* Exercise objective *
A faithful copy of all the records is needed, with the pictures omitted.

[Stored items]
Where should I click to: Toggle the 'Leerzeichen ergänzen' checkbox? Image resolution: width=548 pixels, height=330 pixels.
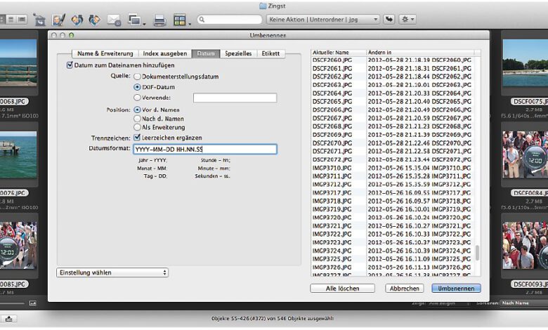(x=138, y=138)
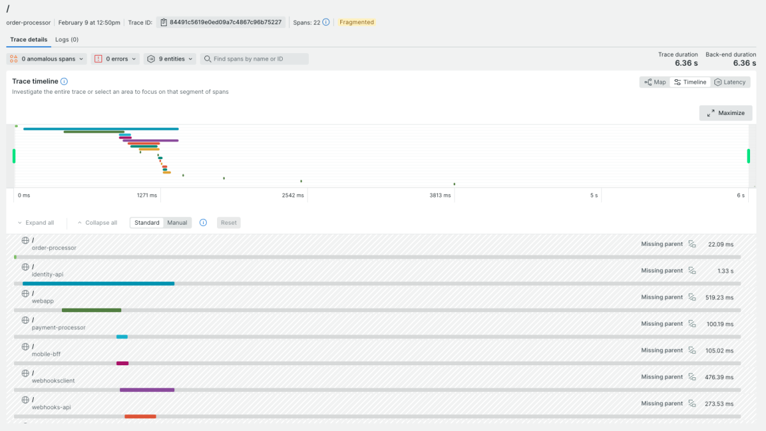Click the info icon next to Spans: 22
This screenshot has width=766, height=431.
[x=326, y=22]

* Answer to the problem *
Where should I click to: Toggle the 'Leerzeichen ergänzen' checkbox? Image resolution: width=548 pixels, height=330 pixels.
(x=138, y=138)
Click the info icon next to Spans: 22
This screenshot has width=766, height=431.
[x=326, y=22]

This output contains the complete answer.